“I wish you joy,” I said at last. I kept my tone even and neutral, thinking it was the most dignified thing I could do- and the cruelest.
“I fear there may be some unpleasantness with your uncle,” she said, her words coming out very quickly, as though she had rehearsed them. “You see, the man I am marrying is English, and his family has long been of the High Church disposition. For the sake of our ease, I have chosen to join the Church.”
I took a sip of my wine and drank too fast. I felt myself growing slightly giddy. “You are converting?”
“Yes,” she said.
I cannot say what she expected of me- that I might rail and lecture and rant, might demand to know what she knew of this man, and would use my thieftaking skills to learn all I could of him. I opened my mouth to speak, but I made only a humiliating, gurgling noise. I cleared my throat and began again. “Why?” I said quietly.
“How can you ask me that?”
“How? How can I not? Do you believe as he believes? Is his faith yours?”
“You have known me too long to think I would make this decision because of belief or faith. Had I wished to become a Christian out of devotion to Christian doctrine, I should have done so long before now.”

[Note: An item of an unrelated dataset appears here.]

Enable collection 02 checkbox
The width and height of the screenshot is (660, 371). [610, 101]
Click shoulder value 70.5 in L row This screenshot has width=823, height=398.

“Then why do you convert?” I asked. My tone had grown louder and more violent than I had intended.
Miriam closed her eyes for a moment. “It is about happiness,” she said.
Oh, how I would have rejoiced to have destroyed her argument, but what counter could I offer? What could I say of her happiness- the happiness provided by a man of whom I knew nothing? I should have left then, I know, but as I was about to torture myself for half a year, there was no good reason not to start at that moment.